= PROBLEM TO SOLVE =
Track down every line below that holds "this" and copy it.
○ ○ ○
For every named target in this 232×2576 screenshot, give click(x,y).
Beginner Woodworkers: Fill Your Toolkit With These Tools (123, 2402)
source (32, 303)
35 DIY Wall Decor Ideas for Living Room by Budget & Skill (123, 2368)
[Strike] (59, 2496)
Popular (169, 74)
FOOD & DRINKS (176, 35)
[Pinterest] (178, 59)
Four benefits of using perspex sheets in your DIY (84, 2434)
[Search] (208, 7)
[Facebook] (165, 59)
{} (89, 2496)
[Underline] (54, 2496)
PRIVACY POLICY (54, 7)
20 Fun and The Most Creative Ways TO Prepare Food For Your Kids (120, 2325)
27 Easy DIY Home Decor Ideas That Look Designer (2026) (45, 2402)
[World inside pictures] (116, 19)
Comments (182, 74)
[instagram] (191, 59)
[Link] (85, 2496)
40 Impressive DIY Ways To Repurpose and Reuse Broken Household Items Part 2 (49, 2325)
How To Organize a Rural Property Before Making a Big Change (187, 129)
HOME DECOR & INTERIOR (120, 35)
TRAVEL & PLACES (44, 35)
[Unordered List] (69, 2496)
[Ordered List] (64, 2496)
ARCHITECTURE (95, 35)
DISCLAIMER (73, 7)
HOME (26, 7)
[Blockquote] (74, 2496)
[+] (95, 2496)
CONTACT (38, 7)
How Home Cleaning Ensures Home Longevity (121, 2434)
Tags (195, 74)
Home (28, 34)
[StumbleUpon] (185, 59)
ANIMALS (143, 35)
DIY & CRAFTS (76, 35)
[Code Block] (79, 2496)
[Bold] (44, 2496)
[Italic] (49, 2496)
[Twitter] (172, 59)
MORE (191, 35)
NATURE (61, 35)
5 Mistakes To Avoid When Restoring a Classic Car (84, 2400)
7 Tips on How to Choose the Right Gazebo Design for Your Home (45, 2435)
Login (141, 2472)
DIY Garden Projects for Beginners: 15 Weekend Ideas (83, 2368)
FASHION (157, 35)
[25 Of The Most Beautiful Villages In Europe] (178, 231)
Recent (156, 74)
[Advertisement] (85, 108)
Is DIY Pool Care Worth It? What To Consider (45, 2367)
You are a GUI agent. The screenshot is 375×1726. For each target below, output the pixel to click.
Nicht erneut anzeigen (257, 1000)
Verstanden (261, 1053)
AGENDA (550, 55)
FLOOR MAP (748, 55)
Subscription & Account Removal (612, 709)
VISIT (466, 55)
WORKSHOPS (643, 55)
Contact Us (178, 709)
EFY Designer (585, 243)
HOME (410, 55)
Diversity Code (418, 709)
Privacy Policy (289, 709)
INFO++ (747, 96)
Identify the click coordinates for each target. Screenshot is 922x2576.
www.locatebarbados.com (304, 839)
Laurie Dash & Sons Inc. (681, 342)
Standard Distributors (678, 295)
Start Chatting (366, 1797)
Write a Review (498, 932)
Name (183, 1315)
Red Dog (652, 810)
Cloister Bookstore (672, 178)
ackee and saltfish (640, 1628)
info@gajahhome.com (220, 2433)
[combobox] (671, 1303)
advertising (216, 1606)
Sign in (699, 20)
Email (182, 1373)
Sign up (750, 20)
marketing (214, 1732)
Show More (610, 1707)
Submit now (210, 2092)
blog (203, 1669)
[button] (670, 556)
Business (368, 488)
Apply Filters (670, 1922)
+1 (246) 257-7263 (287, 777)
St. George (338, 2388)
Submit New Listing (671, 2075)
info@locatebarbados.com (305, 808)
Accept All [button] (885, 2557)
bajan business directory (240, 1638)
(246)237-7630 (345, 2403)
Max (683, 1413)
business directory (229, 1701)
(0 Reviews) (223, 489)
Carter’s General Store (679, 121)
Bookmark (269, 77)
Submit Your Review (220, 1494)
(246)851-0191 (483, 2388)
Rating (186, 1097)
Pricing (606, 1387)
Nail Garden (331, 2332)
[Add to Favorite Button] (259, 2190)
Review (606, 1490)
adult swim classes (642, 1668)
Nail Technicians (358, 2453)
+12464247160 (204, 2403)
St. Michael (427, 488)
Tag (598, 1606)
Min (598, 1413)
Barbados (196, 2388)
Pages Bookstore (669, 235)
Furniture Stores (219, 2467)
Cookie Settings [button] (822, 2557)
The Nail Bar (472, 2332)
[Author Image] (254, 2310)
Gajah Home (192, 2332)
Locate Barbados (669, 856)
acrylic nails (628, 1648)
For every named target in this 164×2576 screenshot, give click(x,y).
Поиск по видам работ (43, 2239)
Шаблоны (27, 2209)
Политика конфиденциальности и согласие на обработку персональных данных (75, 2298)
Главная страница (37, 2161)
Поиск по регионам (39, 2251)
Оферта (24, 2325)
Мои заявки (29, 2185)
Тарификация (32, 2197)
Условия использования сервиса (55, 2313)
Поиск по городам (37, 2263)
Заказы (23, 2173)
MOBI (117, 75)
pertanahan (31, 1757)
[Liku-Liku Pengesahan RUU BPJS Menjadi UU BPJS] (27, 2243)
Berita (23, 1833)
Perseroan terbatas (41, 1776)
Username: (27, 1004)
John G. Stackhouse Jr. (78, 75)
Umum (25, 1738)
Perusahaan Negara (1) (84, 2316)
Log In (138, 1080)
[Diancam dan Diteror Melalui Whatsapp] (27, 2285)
○ ○ ○
= WRITTEN SOLUTION =
For every named target in this 232×2576 screenshot, give click(x,y).
For every named target in this 164×2576 screenshot, give click(x,y).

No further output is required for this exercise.